抗癌治療新曙光 認識「免疫療法」
談到癌症治療,近幾年最熱門的關鍵字莫過於「免疫治療」。從重量級的國際研討會至病友之間的話題;從國人最普遍的肺癌、肝癌到較罕見的黑色素癌、淋巴癌,免疫治療的新藥都是備受矚目的焦點話題。今年九月,健保署更正式宣布要將特定癌症的免疫治療納入健保給付。究竟免疫治療新藥是什麼?為什麼這麼受重視?
免疫系統除了攻擊,也有煞車機制
想要了解免疫治療的原理,勢必得先了解免疫系統對抗癌症的機制。
免疫系統在對抗癌症的過程中,須藉由樹突細胞將腫瘤的抗原傳遞給T細胞,並透過特殊訊號的傳遞使T細胞被活化,進而能辨識出體內的癌細胞,加以攻擊消滅。
不過,就像汽車靠油門與煞車來調控速度,我們的T細胞上也有許多類似煞車器的分子可調控自身免疫反應的強弱。
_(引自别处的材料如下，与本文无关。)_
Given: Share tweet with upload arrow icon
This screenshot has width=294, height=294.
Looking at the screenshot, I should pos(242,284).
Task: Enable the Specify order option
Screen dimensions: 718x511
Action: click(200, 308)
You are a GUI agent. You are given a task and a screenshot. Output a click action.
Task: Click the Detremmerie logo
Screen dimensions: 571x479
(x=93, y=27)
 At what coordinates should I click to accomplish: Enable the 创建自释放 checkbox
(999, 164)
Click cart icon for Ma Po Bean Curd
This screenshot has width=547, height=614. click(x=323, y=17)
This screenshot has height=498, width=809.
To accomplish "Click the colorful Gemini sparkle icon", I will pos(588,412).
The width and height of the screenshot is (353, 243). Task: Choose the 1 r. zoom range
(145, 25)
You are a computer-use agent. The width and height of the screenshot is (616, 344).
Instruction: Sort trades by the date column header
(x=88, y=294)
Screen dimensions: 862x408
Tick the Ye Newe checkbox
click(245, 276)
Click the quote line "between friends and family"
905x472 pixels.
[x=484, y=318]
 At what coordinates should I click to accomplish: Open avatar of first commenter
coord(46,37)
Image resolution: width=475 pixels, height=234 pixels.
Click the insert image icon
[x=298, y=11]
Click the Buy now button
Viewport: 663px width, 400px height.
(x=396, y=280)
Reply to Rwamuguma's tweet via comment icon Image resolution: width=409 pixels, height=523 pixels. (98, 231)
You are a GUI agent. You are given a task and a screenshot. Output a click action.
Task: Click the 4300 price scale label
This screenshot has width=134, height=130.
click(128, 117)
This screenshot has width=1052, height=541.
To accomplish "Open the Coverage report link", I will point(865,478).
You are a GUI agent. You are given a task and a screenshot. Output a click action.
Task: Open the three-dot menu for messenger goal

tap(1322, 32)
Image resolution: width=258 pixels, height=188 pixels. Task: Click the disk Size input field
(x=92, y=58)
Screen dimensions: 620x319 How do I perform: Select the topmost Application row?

當這種分子被活化,就會使T細胞產生自我抑制的作用。
這種分子就是所謂的「免疫檢查點」,最主要是避免身體在啟動免疫反應時,因作用太過強烈而超出負荷或攻擊到正常的組織。不過,在免疫系統對抗癌細胞的過程中,如果這些「煞車器」被過度活化,反而會削弱T細胞對腫瘤的偵測與攻擊能力。
而更令人驚訝的是,癌細胞身上有一種分子,可直接結合T細胞上稱為「PD-1」的免疫檢查點,抑制了T細胞的攻擊力。而癌細胞也能促使另一個免疫檢查點「CTLA-4」活化,進而阻斷來自樹突細胞的訊號。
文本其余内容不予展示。